170 I consider the inclusion of the term ‘entered into in the course of business’ in the definition of an owner-driver contract under s 5 of the OD Act requires the Tribunal to consider if the parties’ contract, not only involves an examination of their written instrument but whether there are other aspects of their commercial relationship, that are relevant to determining if the parties have entered an owner driver contract.
Principles that apply when interpreting the services agreement
171 When interpreting contracts, the rights and liabilities of the parties to a contract are to be determined objectively: Codelfa Construction Pty Ltd v State Rail Authority of NSW (1982) 149 CLR 337 at 350.
172 The principles to be applied on this analysis were described by Quinlan CJ in Mak Industrial Water Solutions Pty Ltd v Doherty (No 2) [2023] WASC 279 who at [53] said;
They relevantly include by way of summary:
(a) The construction of a contract involves a determination of the meaning of the words of the contract by reference to its text, context and purpose. The starting point for the proper construction of a clause is the language used in the clause. In particular, one starts by identifying the possible meanings that the words chosen by the parties can bear.
(b) Ascertaining the meaning of terms in an instrument requires a determination of what a reasonable person would have understood those terms to mean. That inquiry will require consideration of the language used by the parties in the contract, the circumstances addressed by the contract, and the commercial purpose or objects to be secured by the contract. The instrument must be read as a whole.
173 Construing the instrument, as a whole, in the present case, necessarily requires Tribunal to read the contract schedule, together with the terms of the services agreement. It is also relevant to look to the context in which the parties made their contract.
Context in which the contract was made
174 If the services agreement in this matter is viewed in isolation and is seen as giving rise to the entire agreement between the parties, then perhaps the use of a heavy vehicle may be seen as an ancillary purpose. I do not however, particularly in the context of the s 5 definition of an owner driver contract, view the services agreement in this light.
175 It is of significance the parties knew, at the inception of their contractual relationship, the commercial purpose of their arrangement, was carting items that could only be carried by heavy vehicles.
176 There is also the problem in the circumstances of this case, that if the services agreement is regarded as a comprehensive contract, it not only does not reflect the reality of the parties commercial relationship, but there is the potential for the services agreement to be used as a device to contract out of the parties’ obligations under the OD Act, contrary to s 7.

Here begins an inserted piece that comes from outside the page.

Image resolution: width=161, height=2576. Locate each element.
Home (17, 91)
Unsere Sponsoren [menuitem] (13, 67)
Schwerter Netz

Evidence on the services agreement
177 David and Peter both gave evidence (which was unchallenged), that the applicant did not enter the services agreement until a month or two after it first started providing transport services for the respondent. Although the service agreement is undated, David and Peter both said he did not sign the document until April 2023.
178 David also gave evidence that the applicant was engaged to take over the work Gecko Logistics previously performed, which involved transporting items that could only be moved with a heavy vehicle. To this end, both Peter and David said the applicant purchased trucks from Gecko Logistics.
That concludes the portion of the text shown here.